Our Translated Book of the Month: Transfer Window by Maria Gerhardt (Nordisk Books), translated by Lindy Falk van Rooyen
“I know I look young in my sports attire and tattoos. I could have been in my prime. I could have been happy-go-lucky, before I came through that door.” – from Transfer Window by Maria Gerhardt, translation by Lindy Falk van Rooyen.
Young, Whitstable-based, independent publisher of modern and contemporary Scandinavian fiction Nordisk Books is publishing a new book this month. After Henrik Nor-Hansen’s shocking Termin, here comes another unique and thought-provoking book: Transfer Window by Danish author Maria Gerhardt, translated by Lindy Falk van Rooyen.
A bestseller in Gerhardt’s home country, Transfer Window reimagines the wealthy suburbs north of Copenhagen as a walled, luxurious hospice for the terminally ill. In such a place, everyone wears white, new-age nuns grow organic cannabis on the beach, music is not allowed, nor is the internet, but you can swim in the icy sea in the winter.
“But this was different. And you could see it in my eyes. My body knew pain, which the body can’t bear.” – From Transfer Window.
But imagination mixes with reality, revealing the harshness of life – and the unavoidability and the incomprehensibility of death.
In Transfer Window, the author provides us with a series of fragments of different lengths.
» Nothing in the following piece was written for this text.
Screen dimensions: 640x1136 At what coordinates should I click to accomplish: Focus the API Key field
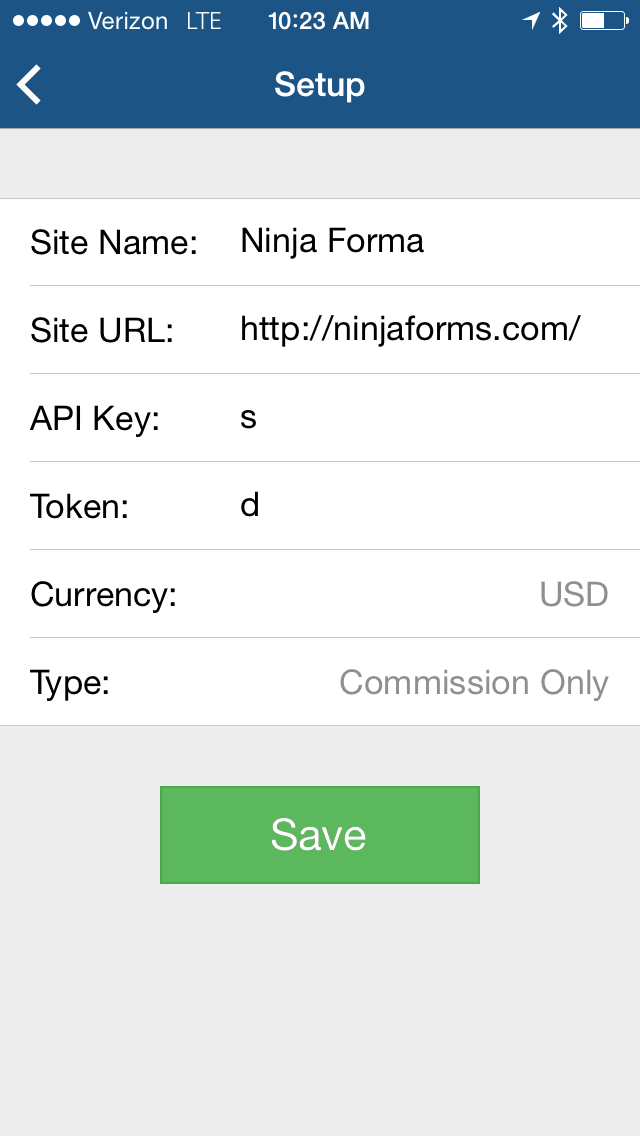pos(430,417)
Some are visions, thoughts, dreams – and these mix with the author’s overwhelming memories of being a terminal patient. Maria Gerhardt, who sadly died in 2017, shortly after her book was published in Denmark, takes us through the devastating experience of a life with cancer, of a short life, of not being able to plan her future with her family, to grow old with her partner. Yet, as the translator points out in her interview (read here), although “this book is a very personal one”, the author would have wanted it to be read “as a fictional work of art, rather than a memoir or a deathbed diary”. It is definitely a lot more than that.
It is a short book, but the deepest and toughest you’ll read this year. Do not miss this must-read, get your copy on 27th June.
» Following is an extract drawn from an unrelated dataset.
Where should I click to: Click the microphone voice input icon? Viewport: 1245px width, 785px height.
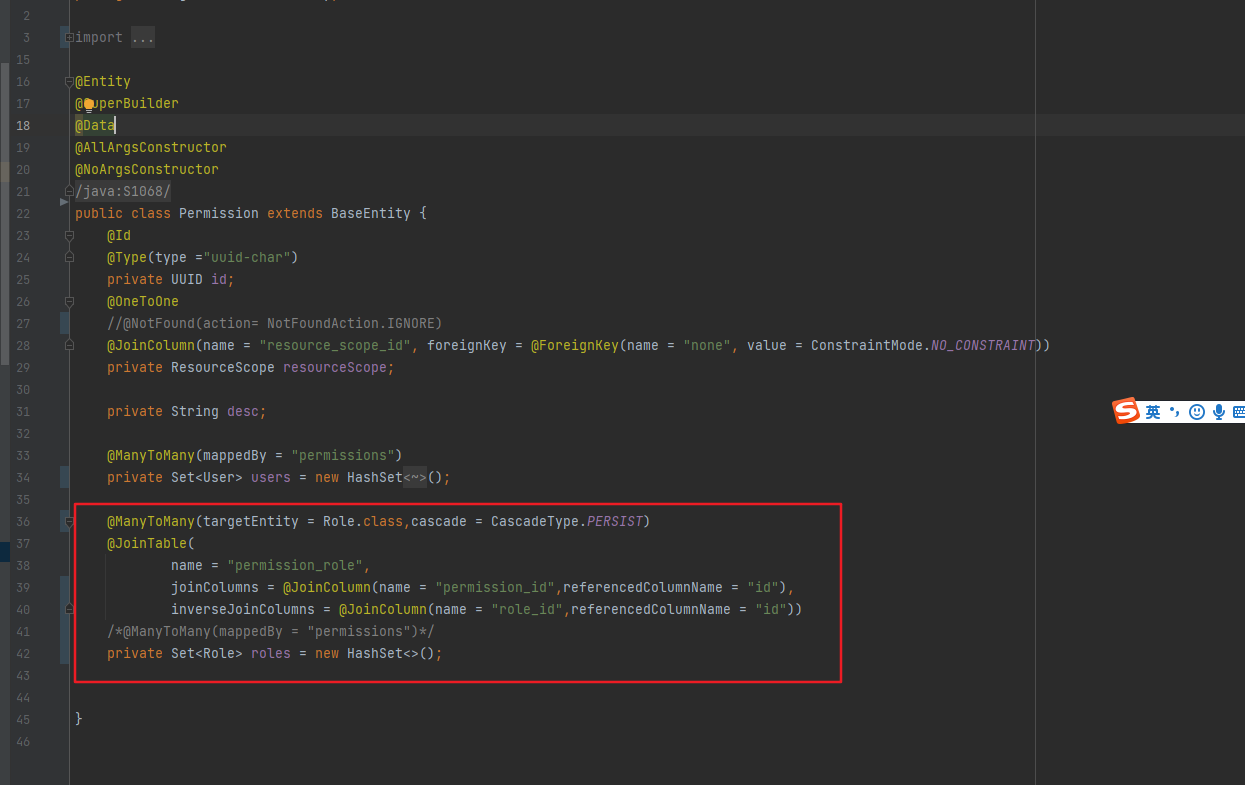(1218, 411)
“My sweetheart, you are not to see my lying here sobbing… My sweetheart, I wanted to be your best, but we had just a short season, and no matter how many walls we built, how many mattresses we piled up, the pea always made its way, mutated, sailed along the drains and sprouted in clumps of disused potential. Life is not fair; death comes into its own.” – My favourite lines from Maria Gerhardt’s Transfer Window.